Make sure you turn off automatic recovery on failure in the operating system. If the OS is faulting it automatically restarts the system by default.
Thanks
dafoxx
1 Rookie
1 Rookie
•
48 Posts
0
November 8th, 2017 09:00
Assumeing the nodes are windows Vm's? if so, set those to high power mode in the OS AND host OS, are they on the latest firmware?
Also look at the Idrac power/graph see if the systems are useing too much power.
Fabrice TATON
1 Message
0
November 20th, 2017 06:00
Same issue with a single T430 / Windows Server 2016. No hardware errors, sometime the server reboots two or three time within 5 minutes, sometimes it is ok for ours.

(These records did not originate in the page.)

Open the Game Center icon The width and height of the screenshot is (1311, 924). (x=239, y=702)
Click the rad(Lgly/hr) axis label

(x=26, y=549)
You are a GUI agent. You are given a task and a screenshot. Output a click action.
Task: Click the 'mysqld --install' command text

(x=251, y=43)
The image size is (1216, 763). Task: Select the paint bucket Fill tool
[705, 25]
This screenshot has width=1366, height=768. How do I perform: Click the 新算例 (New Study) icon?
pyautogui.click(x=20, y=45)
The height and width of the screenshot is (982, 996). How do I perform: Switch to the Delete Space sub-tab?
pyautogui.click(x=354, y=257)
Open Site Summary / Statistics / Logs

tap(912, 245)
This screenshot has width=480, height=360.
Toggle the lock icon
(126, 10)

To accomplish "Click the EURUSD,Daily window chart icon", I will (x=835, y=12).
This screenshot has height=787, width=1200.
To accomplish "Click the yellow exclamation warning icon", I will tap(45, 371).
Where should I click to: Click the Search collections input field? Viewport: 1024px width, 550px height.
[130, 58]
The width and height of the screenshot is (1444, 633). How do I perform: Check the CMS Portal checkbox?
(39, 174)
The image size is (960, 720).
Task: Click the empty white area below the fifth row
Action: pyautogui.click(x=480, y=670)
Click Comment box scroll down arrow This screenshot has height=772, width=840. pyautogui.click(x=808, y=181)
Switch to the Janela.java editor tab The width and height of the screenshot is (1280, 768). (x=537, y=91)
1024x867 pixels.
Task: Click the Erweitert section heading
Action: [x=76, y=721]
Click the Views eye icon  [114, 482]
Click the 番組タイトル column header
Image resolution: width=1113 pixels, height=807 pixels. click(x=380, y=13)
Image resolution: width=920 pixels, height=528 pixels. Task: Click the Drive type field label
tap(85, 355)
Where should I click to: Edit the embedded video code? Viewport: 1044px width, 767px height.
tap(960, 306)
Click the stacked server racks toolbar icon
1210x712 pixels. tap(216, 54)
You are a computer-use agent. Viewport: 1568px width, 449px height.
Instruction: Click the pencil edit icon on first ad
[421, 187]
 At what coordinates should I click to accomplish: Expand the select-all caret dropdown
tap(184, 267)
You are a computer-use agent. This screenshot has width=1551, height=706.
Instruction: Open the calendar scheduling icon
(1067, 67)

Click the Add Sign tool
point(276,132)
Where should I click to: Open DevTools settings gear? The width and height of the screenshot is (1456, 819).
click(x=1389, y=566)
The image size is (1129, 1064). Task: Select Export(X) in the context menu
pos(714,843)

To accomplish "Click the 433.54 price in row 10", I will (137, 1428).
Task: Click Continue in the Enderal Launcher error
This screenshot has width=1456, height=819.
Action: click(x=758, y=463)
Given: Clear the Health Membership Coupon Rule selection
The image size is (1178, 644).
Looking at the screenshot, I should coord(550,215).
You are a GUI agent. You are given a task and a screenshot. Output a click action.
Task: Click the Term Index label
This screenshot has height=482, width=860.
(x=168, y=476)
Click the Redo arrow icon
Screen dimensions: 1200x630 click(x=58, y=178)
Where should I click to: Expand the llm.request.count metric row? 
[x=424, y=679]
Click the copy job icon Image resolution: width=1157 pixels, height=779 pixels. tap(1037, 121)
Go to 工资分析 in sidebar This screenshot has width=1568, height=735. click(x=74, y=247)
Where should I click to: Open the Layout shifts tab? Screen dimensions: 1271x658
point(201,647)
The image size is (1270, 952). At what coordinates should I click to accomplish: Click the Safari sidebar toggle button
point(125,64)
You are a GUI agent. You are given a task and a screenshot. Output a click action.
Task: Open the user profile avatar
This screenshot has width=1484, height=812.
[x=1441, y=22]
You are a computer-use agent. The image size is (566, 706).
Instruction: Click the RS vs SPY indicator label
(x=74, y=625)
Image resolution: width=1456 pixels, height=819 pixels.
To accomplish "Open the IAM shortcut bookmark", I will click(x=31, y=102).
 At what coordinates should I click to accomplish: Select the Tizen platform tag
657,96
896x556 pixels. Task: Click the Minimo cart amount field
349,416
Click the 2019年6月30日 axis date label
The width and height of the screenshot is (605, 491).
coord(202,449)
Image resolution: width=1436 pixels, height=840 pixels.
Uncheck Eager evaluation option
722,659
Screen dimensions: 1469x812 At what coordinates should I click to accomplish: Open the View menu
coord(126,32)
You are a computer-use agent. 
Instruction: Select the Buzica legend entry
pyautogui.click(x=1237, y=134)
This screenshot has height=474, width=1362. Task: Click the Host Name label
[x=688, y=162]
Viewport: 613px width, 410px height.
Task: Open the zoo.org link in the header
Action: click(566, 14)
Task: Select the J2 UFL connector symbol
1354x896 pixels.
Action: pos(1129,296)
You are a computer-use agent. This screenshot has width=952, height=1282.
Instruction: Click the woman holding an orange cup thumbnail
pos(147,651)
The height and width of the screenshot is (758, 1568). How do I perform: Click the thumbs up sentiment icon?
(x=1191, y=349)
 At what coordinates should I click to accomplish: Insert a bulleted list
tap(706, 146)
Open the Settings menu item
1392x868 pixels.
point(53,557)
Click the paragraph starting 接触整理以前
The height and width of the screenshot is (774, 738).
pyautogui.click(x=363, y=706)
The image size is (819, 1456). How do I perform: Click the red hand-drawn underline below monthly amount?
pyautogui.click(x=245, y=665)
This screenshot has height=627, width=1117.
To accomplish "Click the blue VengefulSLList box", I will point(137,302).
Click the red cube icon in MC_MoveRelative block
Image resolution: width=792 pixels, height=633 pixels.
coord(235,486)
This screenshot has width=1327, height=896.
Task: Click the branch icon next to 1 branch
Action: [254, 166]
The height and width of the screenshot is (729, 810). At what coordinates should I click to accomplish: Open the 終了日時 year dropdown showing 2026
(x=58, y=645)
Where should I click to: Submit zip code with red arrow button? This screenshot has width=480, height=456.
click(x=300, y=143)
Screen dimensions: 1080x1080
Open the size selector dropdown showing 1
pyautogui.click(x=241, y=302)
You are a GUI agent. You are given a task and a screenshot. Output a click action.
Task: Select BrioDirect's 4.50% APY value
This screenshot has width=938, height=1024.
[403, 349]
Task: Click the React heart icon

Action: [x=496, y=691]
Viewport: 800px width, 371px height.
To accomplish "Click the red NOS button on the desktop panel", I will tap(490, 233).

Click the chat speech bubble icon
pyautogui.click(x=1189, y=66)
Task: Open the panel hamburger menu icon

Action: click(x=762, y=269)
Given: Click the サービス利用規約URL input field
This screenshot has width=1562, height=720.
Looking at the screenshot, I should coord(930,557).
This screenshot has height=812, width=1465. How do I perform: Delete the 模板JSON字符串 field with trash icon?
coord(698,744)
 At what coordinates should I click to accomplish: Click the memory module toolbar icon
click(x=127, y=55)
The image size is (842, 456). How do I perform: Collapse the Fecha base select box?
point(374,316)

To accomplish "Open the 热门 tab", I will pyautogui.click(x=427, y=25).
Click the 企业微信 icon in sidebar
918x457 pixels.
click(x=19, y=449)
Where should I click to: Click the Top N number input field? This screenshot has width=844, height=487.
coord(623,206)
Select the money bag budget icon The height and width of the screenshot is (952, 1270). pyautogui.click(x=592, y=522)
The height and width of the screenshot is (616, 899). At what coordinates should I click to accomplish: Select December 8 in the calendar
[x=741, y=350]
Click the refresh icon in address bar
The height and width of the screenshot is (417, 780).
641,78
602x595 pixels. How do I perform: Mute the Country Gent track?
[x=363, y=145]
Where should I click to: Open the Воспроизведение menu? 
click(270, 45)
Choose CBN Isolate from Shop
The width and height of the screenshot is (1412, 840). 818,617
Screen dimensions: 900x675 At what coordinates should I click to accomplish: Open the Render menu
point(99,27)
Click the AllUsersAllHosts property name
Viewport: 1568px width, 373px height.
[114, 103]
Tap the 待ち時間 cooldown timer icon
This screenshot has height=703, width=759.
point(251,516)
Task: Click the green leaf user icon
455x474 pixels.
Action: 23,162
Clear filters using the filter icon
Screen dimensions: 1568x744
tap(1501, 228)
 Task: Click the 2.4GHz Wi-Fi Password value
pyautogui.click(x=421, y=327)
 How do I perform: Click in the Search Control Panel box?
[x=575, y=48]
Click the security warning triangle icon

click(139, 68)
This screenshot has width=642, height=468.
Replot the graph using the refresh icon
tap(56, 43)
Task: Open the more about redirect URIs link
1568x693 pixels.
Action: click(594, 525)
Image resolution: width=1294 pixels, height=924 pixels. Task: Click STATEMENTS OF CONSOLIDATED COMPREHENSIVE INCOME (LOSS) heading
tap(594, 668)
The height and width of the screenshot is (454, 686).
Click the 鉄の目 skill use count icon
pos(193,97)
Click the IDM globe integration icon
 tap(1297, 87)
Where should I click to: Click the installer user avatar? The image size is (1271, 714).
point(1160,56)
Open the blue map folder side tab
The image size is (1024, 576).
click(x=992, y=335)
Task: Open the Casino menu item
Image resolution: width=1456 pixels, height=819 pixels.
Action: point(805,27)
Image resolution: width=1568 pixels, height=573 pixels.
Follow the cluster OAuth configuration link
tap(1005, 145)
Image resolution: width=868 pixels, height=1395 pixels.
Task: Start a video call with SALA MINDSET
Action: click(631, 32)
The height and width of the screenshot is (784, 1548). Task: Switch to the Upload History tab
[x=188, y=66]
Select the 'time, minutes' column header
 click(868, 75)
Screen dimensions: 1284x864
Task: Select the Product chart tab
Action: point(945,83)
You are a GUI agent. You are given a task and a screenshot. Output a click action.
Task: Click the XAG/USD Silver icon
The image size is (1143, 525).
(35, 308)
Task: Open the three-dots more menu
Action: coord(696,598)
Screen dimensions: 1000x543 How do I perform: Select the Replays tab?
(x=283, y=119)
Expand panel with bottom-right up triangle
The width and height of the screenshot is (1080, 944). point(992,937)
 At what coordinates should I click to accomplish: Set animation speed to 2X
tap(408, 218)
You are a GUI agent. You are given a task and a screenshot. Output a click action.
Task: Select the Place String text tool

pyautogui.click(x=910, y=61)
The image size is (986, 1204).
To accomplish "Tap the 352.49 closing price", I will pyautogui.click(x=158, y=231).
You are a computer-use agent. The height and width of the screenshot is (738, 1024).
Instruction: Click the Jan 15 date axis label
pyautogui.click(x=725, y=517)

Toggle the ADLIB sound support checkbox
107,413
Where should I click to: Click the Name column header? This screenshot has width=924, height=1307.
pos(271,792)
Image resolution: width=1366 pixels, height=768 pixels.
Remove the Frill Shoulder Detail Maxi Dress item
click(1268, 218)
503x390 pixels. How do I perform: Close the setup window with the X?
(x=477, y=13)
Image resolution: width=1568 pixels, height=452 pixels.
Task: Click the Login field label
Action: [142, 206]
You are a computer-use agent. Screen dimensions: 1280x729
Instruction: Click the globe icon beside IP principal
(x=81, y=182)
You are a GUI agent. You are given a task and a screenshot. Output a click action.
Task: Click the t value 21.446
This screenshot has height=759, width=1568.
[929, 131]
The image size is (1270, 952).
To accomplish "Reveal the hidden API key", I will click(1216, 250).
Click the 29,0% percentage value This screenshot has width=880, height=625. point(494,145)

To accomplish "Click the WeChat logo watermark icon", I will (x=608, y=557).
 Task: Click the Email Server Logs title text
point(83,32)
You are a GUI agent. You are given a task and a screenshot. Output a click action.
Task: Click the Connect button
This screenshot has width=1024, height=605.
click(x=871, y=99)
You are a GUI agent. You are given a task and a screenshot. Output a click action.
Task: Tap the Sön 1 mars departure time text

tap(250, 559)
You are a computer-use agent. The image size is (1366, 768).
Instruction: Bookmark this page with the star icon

For the moment , i just installed the OS, no users, no activity !!!
DELL support asked for hardware test, no problem, so no other answer.
dafoxx
1 Rookie
1 Rookie
•
48 Posts
0
November 20th, 2017 07:00
Assuming the firmware is on the latest?
Do you have any add-in cards?
try running the system on OS power optermised or max proformance.
Install open manage
System > main System Chassie
Power managment.
Managment > Profile
Choose
OS power control then apply.
icee_mike
1 Message
0
January 30th, 2018 07:00
Eluich,
I am having the same problem with R740s that are randomly rebooting. These are out of the box servers that I've applied the latest.drivers from Dell's website. Did changing the BIOS config to max performance resolve your issue?
Thanks,
Mike
PowerEdgeR740
8 Posts
0
March 14th, 2018 03:00
We have the same issues on a Citrix cluster of R740's (dual Xeon 6136/128GB)
BIOS: 1.3.7
iDRAC 3.15.17.15
The strange thing is there is like no BSOD or critical in the eventlog on the host. There is also no load. We can't find a way to trigger it since it happens randomly, even an hour of 3dsmax/vray rendering wont do the job.
We took them out of our production environment for now.
ThelmaCottage
2 Posts
0
March 15th, 2018 10:00
Same problem here with a R430. Only started yesterday - reboots for no reason. No indication in logs at all. Not sure if this is a coincidence but did coincide with a Windows update ?
sfederowicz
1 Message
0
March 22nd, 2018 05:00
I have the same problem with a R740 that was just added to a Hyper-V failover cluster. I currently have a case open with Dell.